#### [Tarefa do exercício]
No relato sobre a cidadania italiana, abaixo, qual valor médio os blogs estipulavam para fazer uma cidadania? Responda em poucas palavras, por favor.

#### [Trecho da fonte]
________

Por que eu desisti da minha cidadania?

Melissa Stella
Viagem à Milanesa
Published in
5 min readJun 25, 2019

A conquista da cidadania italiana sempre foi meu maior sonho. Por quê? Também não sei. Acho que veio em consequência de querer morar fora, e depois de ter morado por 15 meses em Milão isso se tornou uma obsessão ainda maior.

Comecei as buscar pelos documentos em 2017 ainda na Itália. O Google e os grupos de Facebook me ajudaram muito, porque o que a minha família falava não batiam com as informações que eu tinha. Meu pai tentava me ajudar mas estávamos errados quando achávamos que o italiano da família era meu bisavô e só depois de muito procurar descobrimos que ele não tinha nascido na Itália e sim seu pai, o meu trisavô.

Percebi que fazer essa busca a distância não daria certo, eu que teria que correr atrás por conta e não designar pessoas para isso. Foi então que eu voltei a morar no Brasil e começou minha saga de ir em cartórios. A primeira certidão que eu fiz foi a de óbito do meu trisavô para confirmar nossos “achismos”. E sim, lá constava que ele tinha nascido na região de Treviso na Itália. Lembro de como me senti feliz aquele dia. Parecia uma coisa tão idiota para outras pessoas, mas aquela confirmação encheu meu coração de esperanças.

Comecei a ler vários blogs sobre cidadania italiana, os passo-a-passos, gastos e dificuldades. E naquele momento eu estava disposta a tudo. Até mesmo voltar a trabalhar na minha área de formação, o que era uma tortura para mim já que eu odiava a área, mas que infelizmente era onde eu conseguiria ganhar um dinheiro.

Trabalhava de segunda a segunda, não tinha feriado e nem fim de semana, trabalhava na madrugada, emagreci 5 kilos, estava sempre doente, tomava remédios controlados para dormir, vi meu casamento indo por água abaixo, chorava todos os dias, mas minha poupança estava aumentando.

Nos blogs eles estipulavam uma média de 20 mil reais para fazer uma cidadania. E eu tracei esse valor como objetivo, e quando eu juntasse 20 mil eu sairia do tal emprego horrível.

Em 7 meses eu conclui meu objetivo e larguei o emprego. No dia seguinte a minha demissão eu dormi por 20 horas seguidas. Aquele trabalho tinha sugado toda minha energia e vontade de viver, mas depois que dormi todas essas horas eu me senti renovada e animada para começar a correr atrás do meu sonho.

________

#### [Material apresentado]
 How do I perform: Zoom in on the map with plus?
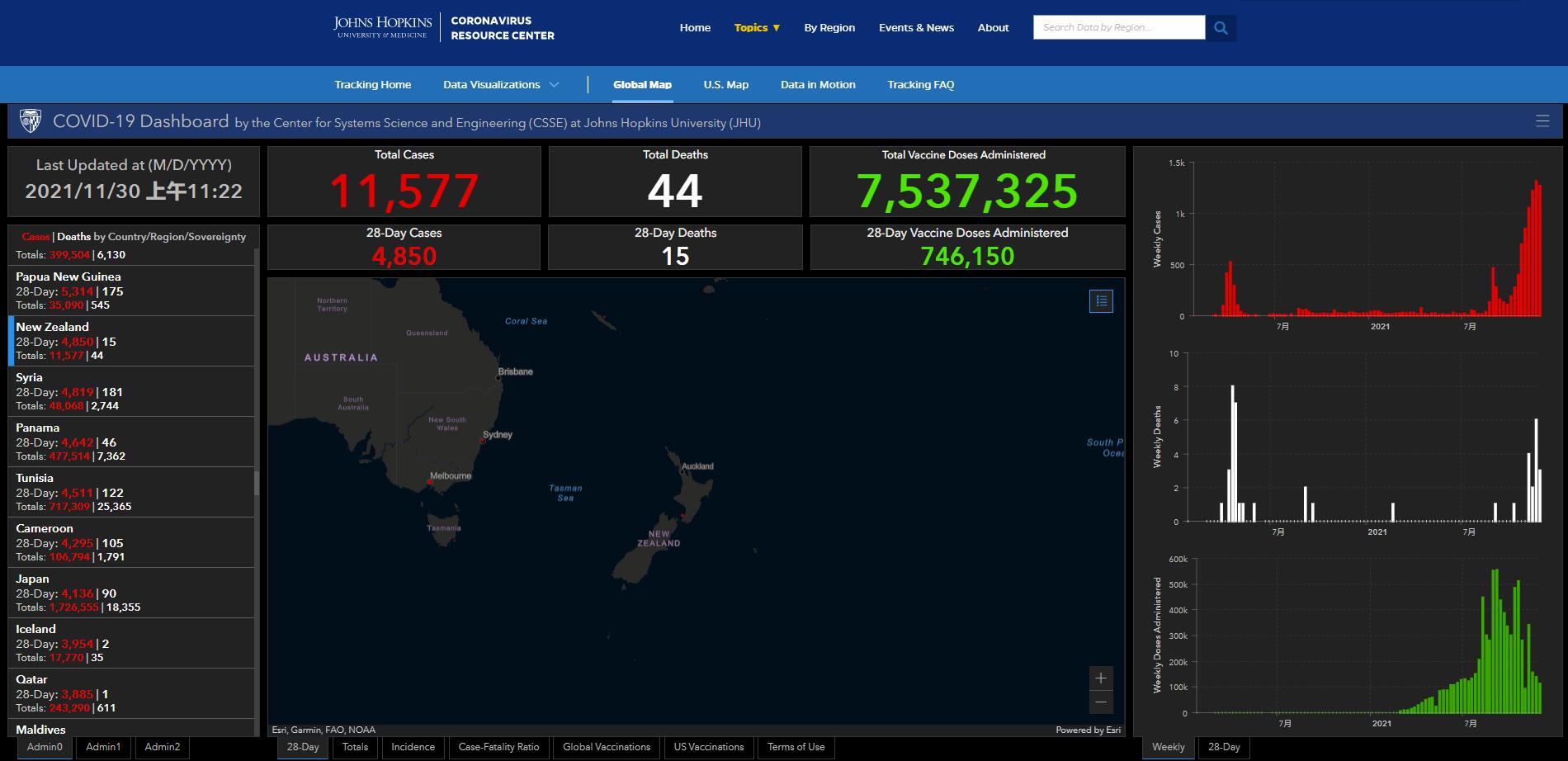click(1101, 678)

________

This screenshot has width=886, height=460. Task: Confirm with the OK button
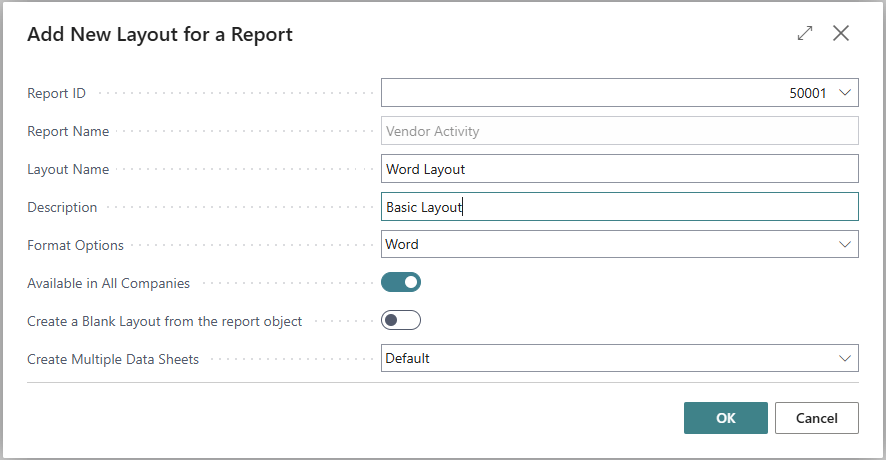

________

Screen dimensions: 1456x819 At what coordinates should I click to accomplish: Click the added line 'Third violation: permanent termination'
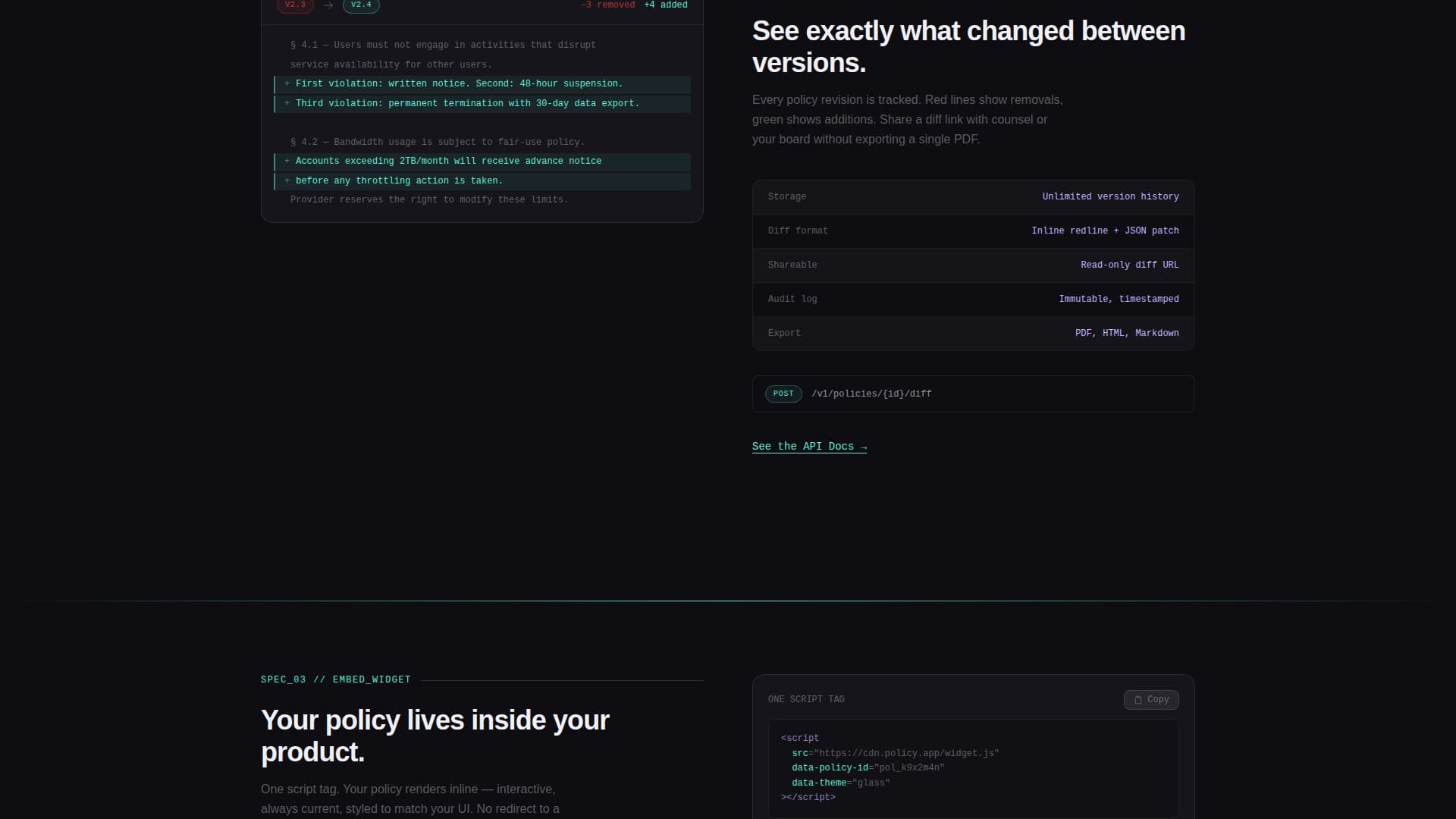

________

#### [Resposta do exercício]
Uma média de 20 mil reais.